A poluição por plástico é uma das maiores crises ambientais da atualidade, e a luta global para mitigar seus impactos está prestes a dar um passo significativo com a negociação de um Tratado Global contra a Poluição Plástica na Organização das Nações Unidas (ONU). No entanto, como mostra um estudo recente, questões internas de cada país, incluindo interesses econômicos, políticos e sociais, têm influenciado fortemente as posições adotadas nas discussões, dificultando o avanço de um acordo mais ambicioso.
A pesquisa, publicada naCambridge Prisms: Plastics, liderada por Leandra Gonçalves, docente do Instituto do Mar da Universidade Federal de São Paulo (Unifesp), trouxe à tona os fatores que determinam as divergências nas negociações multilaterais. Segundo o estudo, as nações mais afetadas pela poluição, como os países africanos, latino-americanos e caribenhos, buscam soluções mais abrangentes e focadas na justiça ambiental. Já os grandes produtores de plástico, como China e Arábia Saudita, defendem um tratado mais conservador, que envolva um controle menor sobre a produção e consumo de plásticos.

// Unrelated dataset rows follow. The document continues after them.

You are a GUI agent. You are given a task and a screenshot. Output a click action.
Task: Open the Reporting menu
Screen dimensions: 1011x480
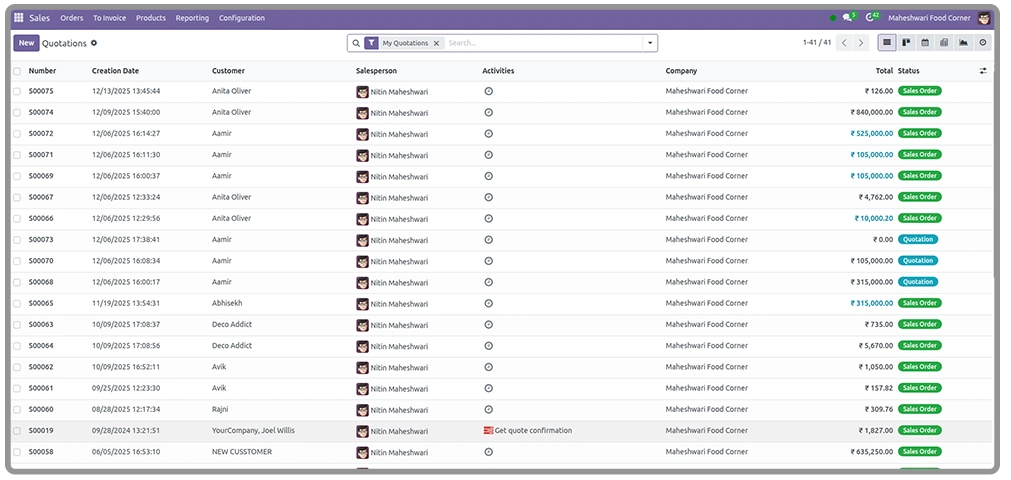click(x=192, y=18)
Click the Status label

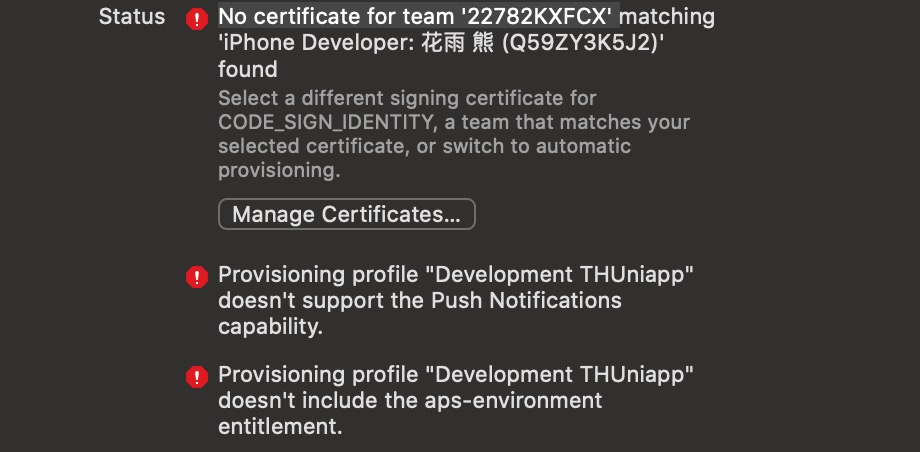tap(132, 16)
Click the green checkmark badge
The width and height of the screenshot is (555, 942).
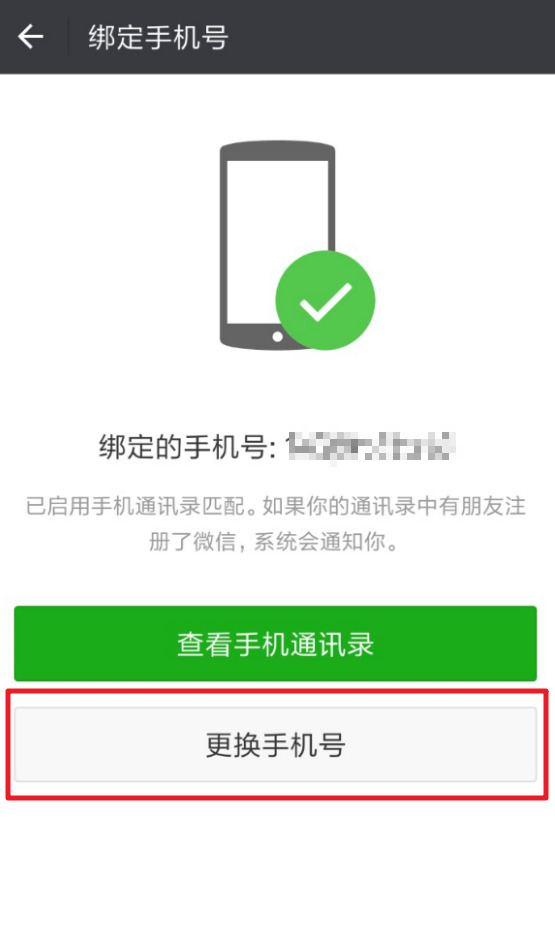[325, 300]
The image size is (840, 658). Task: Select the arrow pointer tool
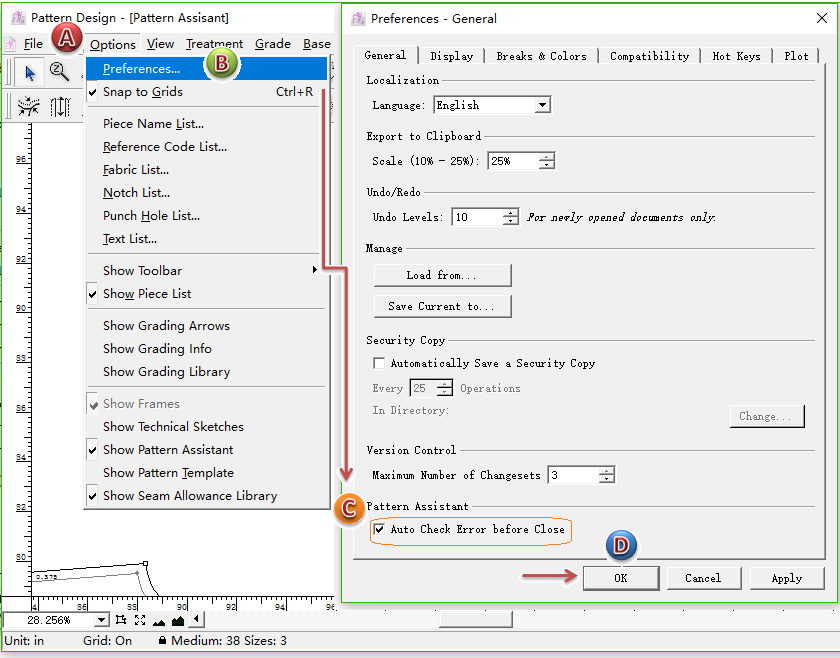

No caso do Brasil, que também participa ativamente das negociações, há um apoio a um tratado que promova melhorias na gestão de resíduos plásticos, mas com uma clara resistência a medidas que possam reduzir a produção ou o consumo de plásticos. A principal preocupação é o impacto econômico que restrições mais severas poderiam causar à indústria nacional, que ainda depende fortemente do plástico como matéria-prima.
Leandra Gonçalves, primeira autora do estudo, explica que as negociações têm sido marcadas por um jogo complexo de interesses, onde as questões internas de cada país acabam determinando suas posturas nas reuniões internacionais. "O Brasil, por exemplo, apoia um tratado eficaz para melhorar a gestão do plástico, mas tem receio de que um acordo mais amplo e rigoroso possa afetar seu desenvolvimento econômico, principalmente na indústria de petroquímicos", observa.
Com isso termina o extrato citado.